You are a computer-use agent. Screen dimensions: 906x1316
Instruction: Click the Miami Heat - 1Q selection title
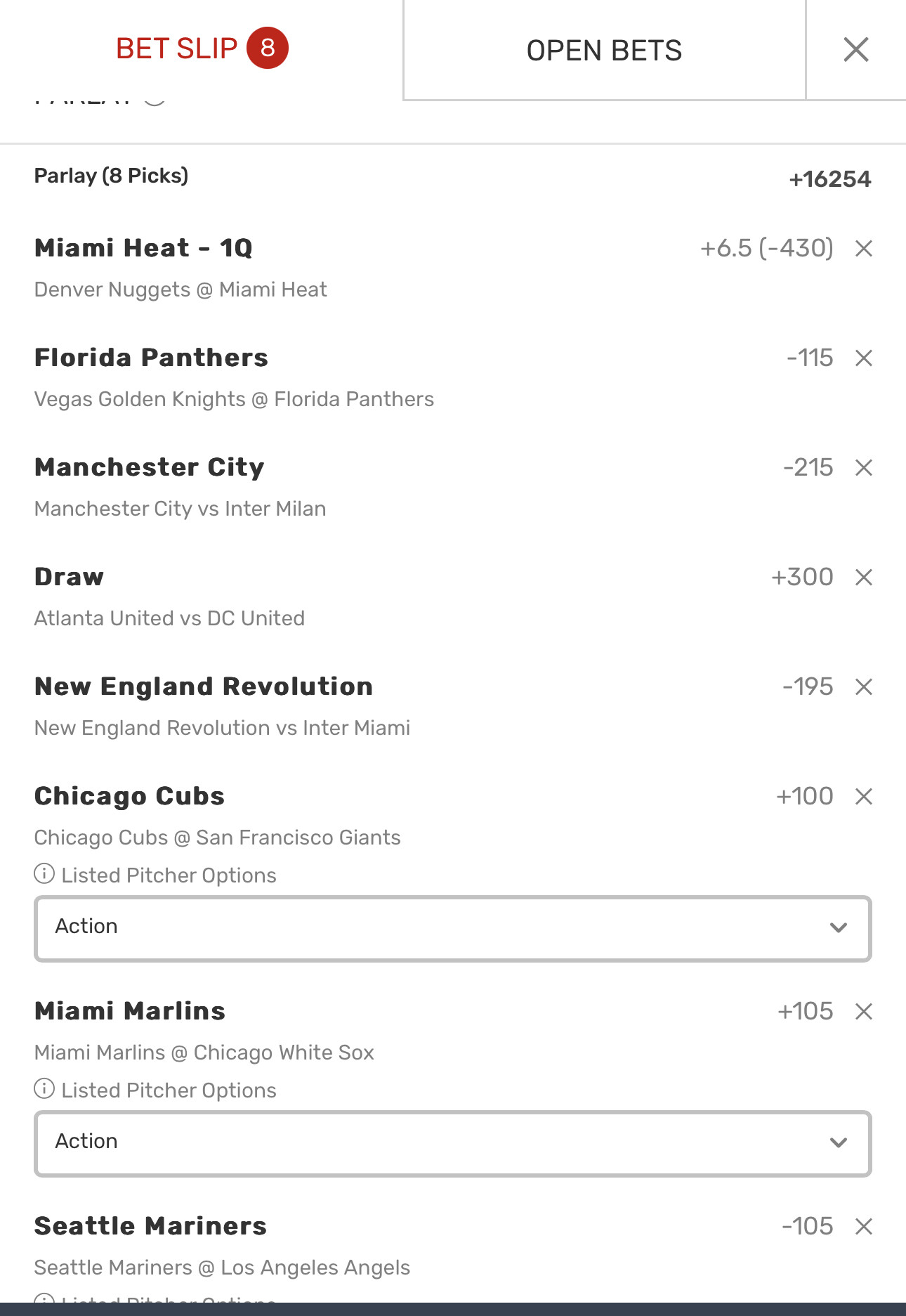[143, 248]
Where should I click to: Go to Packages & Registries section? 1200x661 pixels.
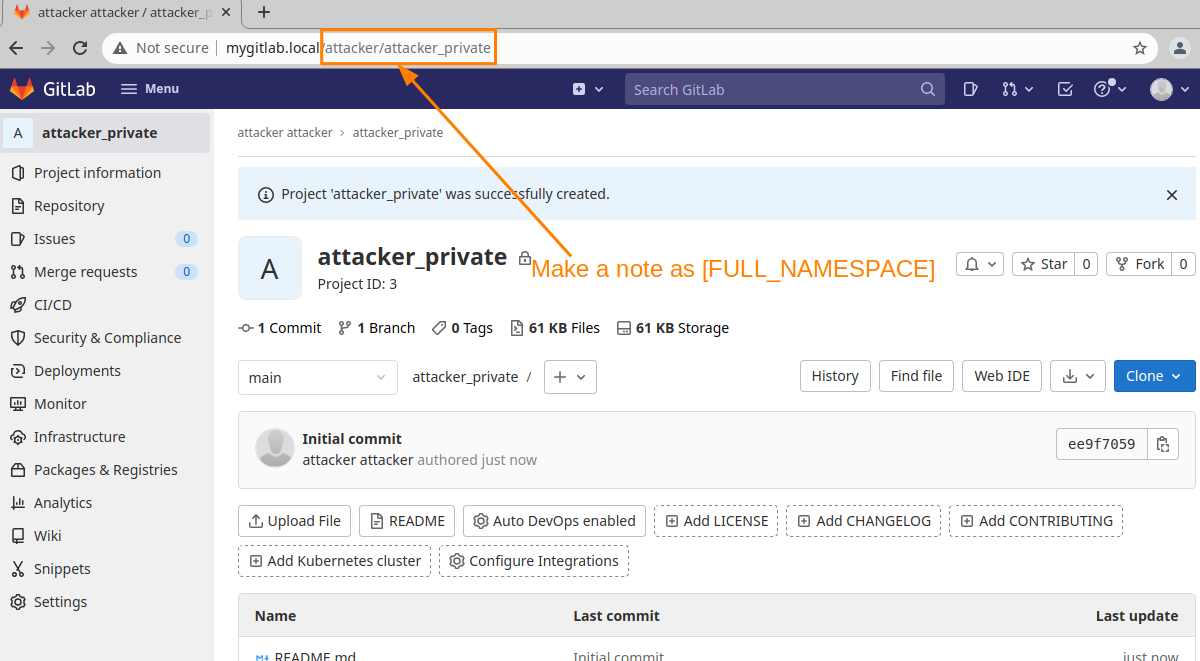pyautogui.click(x=105, y=470)
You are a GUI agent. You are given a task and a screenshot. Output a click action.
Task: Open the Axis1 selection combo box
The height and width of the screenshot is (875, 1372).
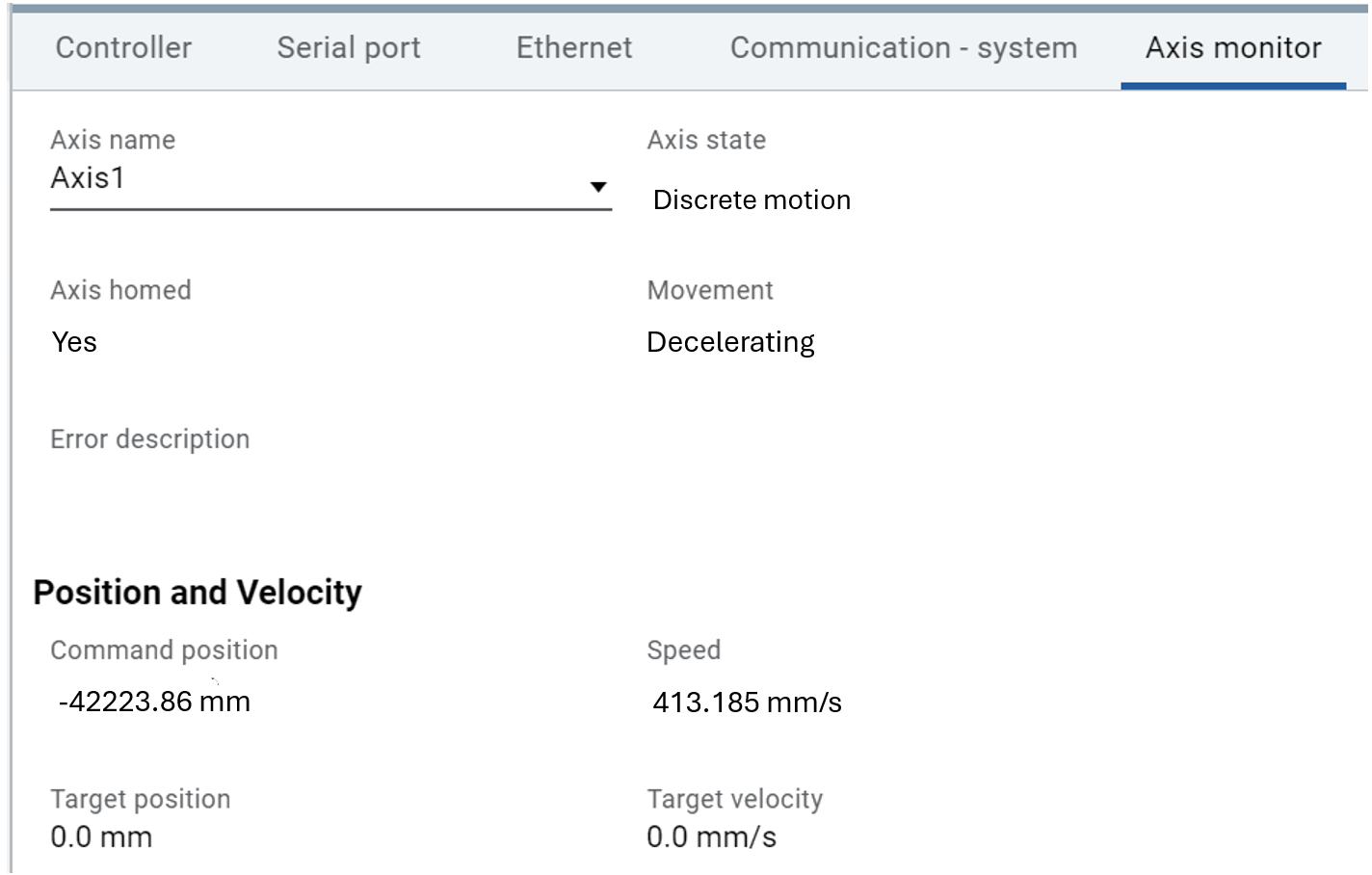click(x=318, y=179)
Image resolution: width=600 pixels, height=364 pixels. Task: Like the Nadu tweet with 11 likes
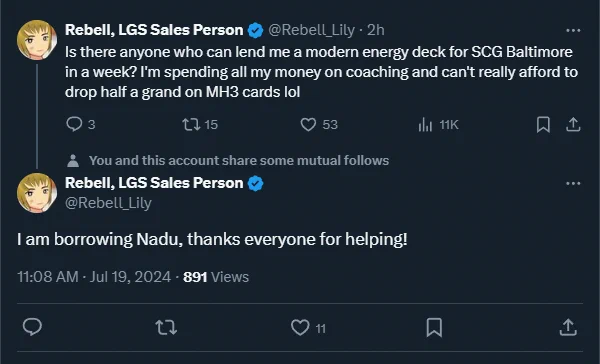308,328
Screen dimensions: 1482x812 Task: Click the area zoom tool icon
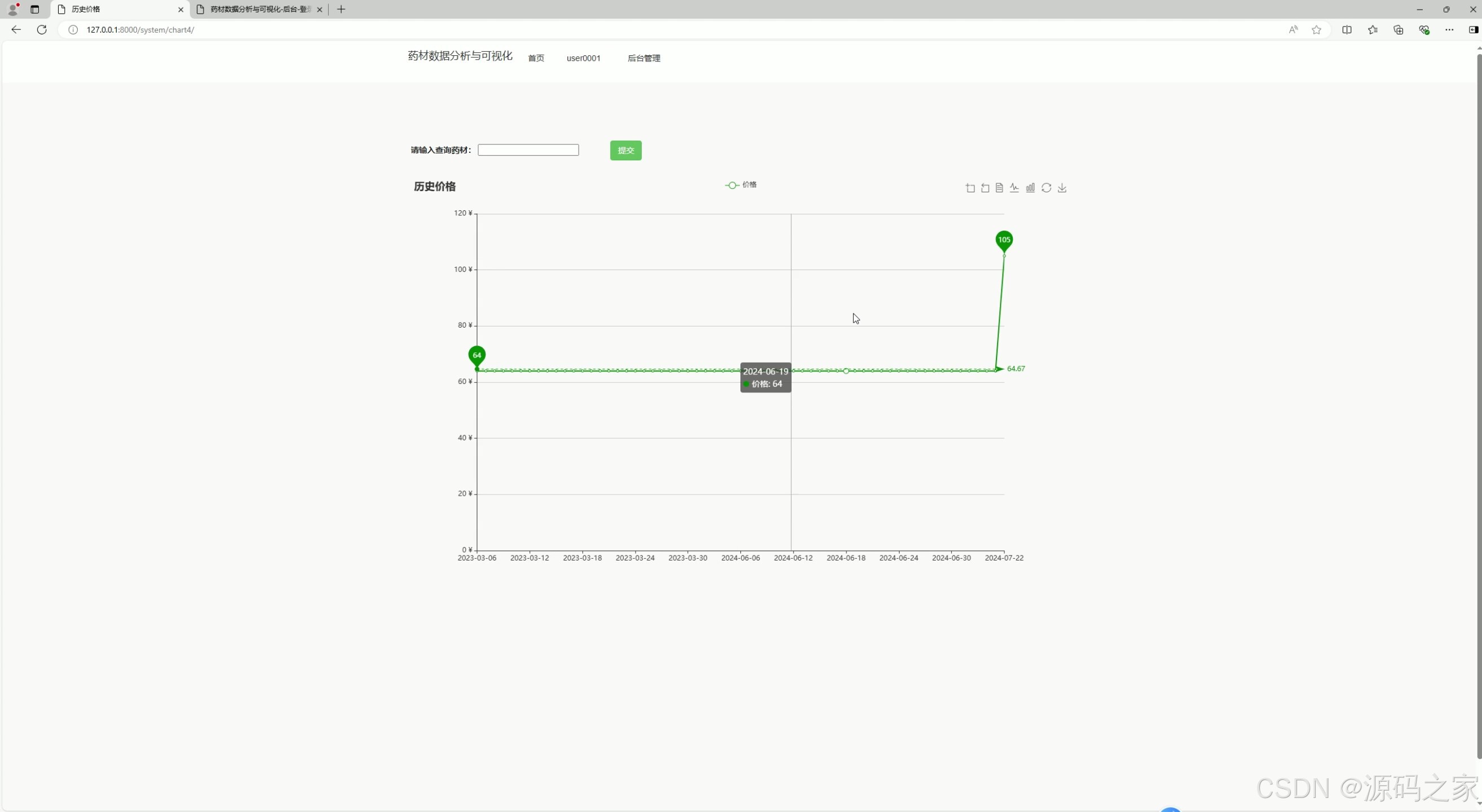tap(970, 188)
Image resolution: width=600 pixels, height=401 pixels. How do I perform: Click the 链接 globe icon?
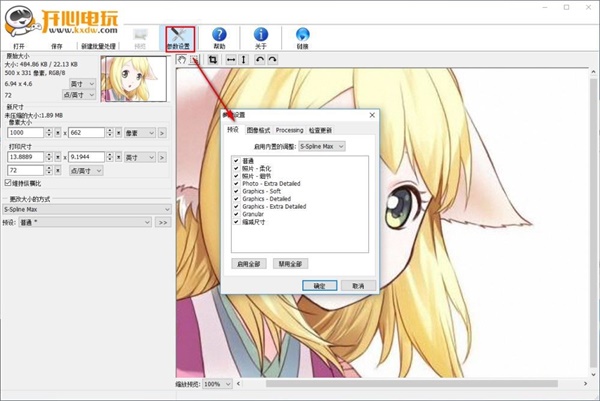302,38
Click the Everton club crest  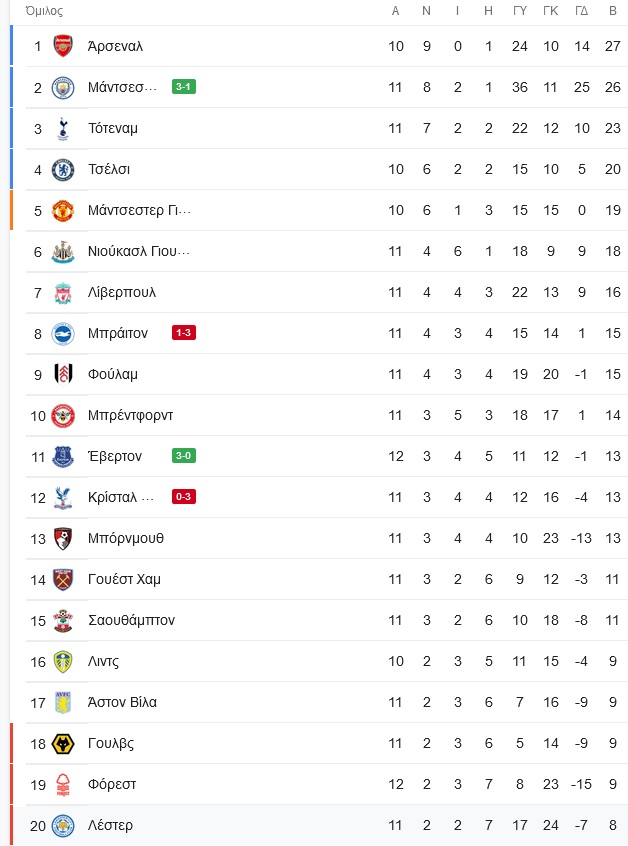coord(63,456)
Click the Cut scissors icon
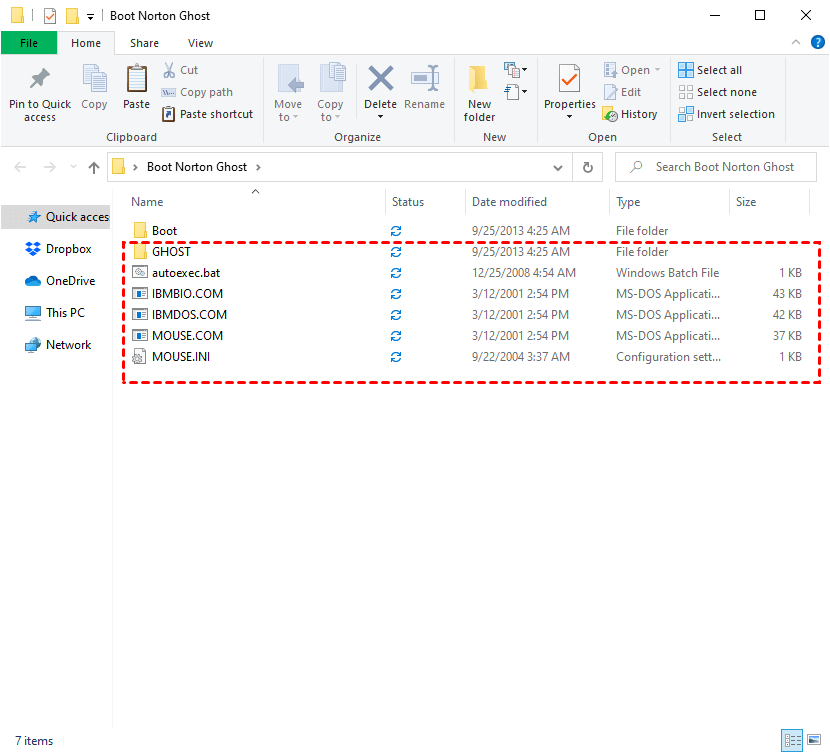 (169, 70)
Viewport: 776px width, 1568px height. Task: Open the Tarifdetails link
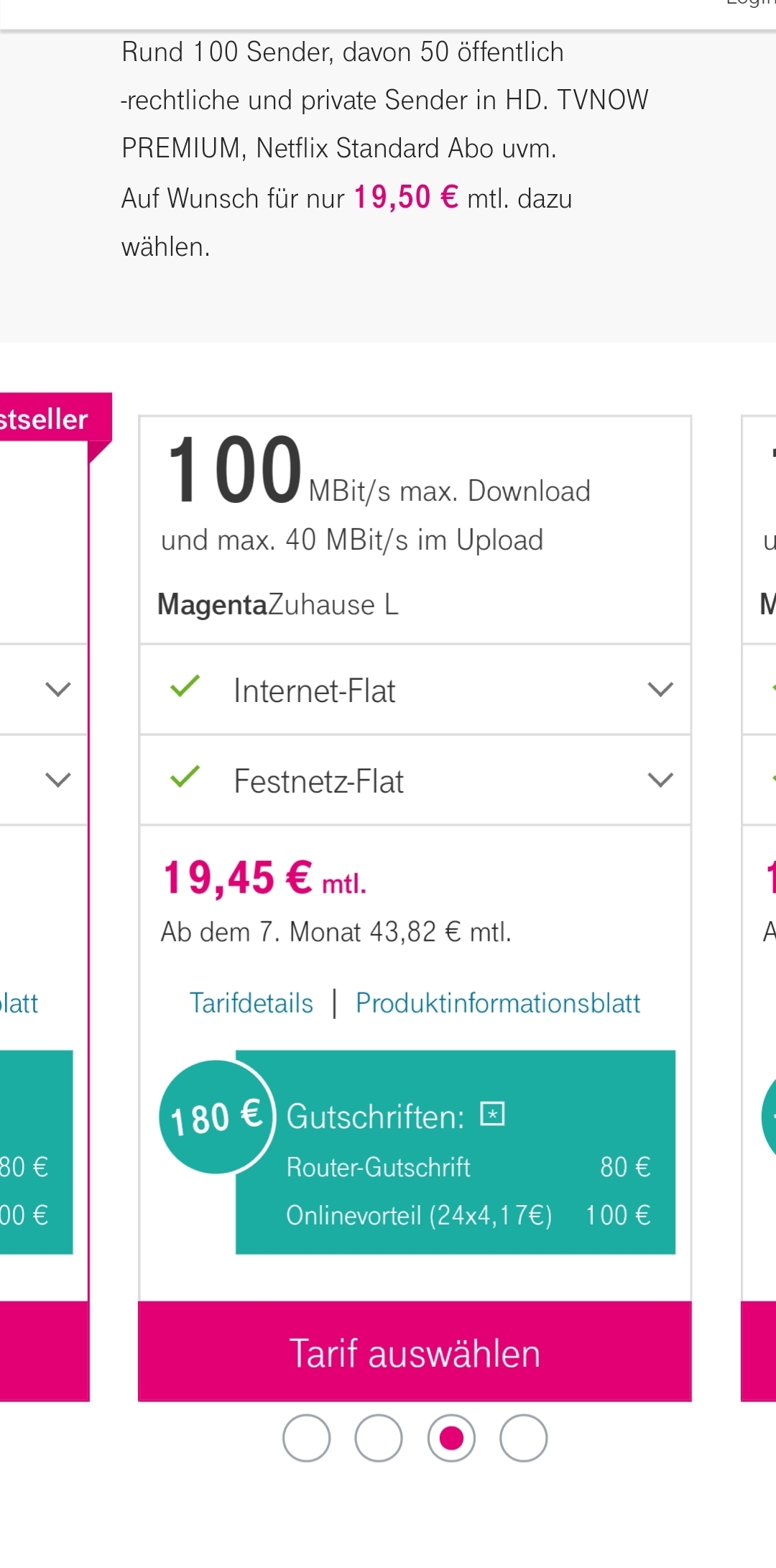tap(251, 1003)
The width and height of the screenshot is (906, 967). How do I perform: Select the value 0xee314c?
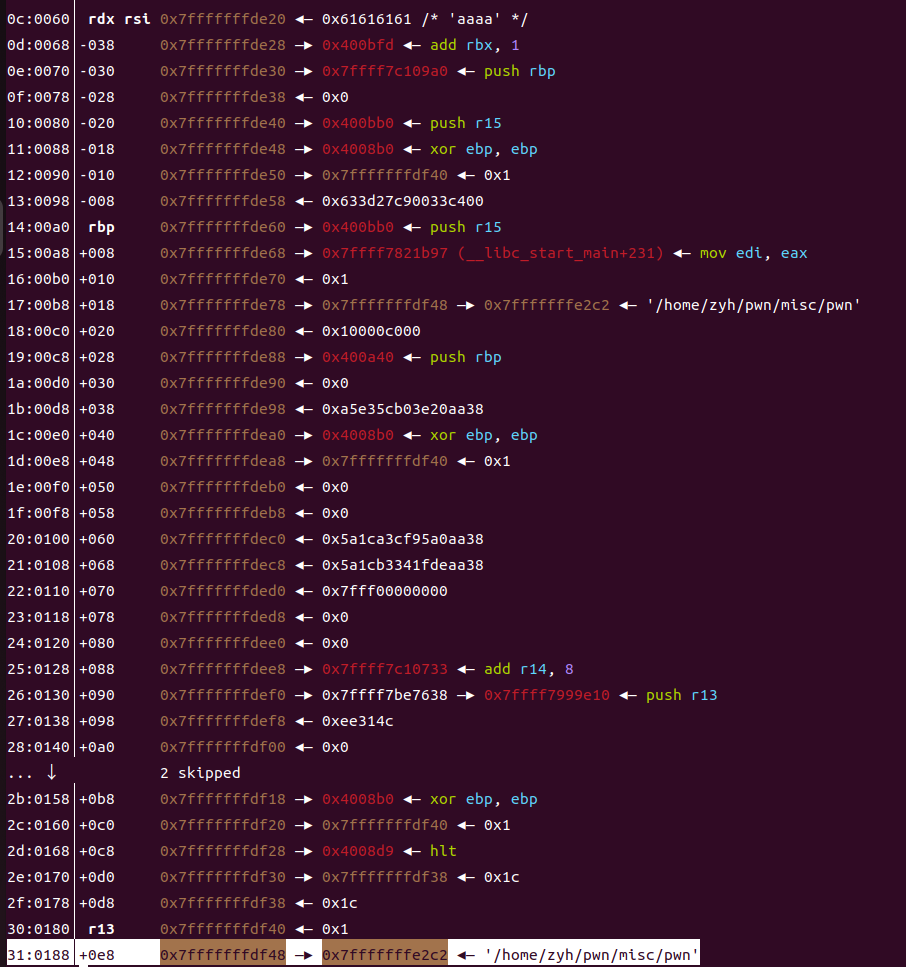(x=358, y=721)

============================================================

# What you should do:
Please go through the items above and report every line containing the word "Image", copying each such line in full.

# Answer below:
Image resolution: width=600 pixels, height=364 pixels. Task: Like the Nadu tweet with 11 likes
Image resolution: width=600 pixels, height=401 pixels. How do I perform: Click the 链接 globe icon?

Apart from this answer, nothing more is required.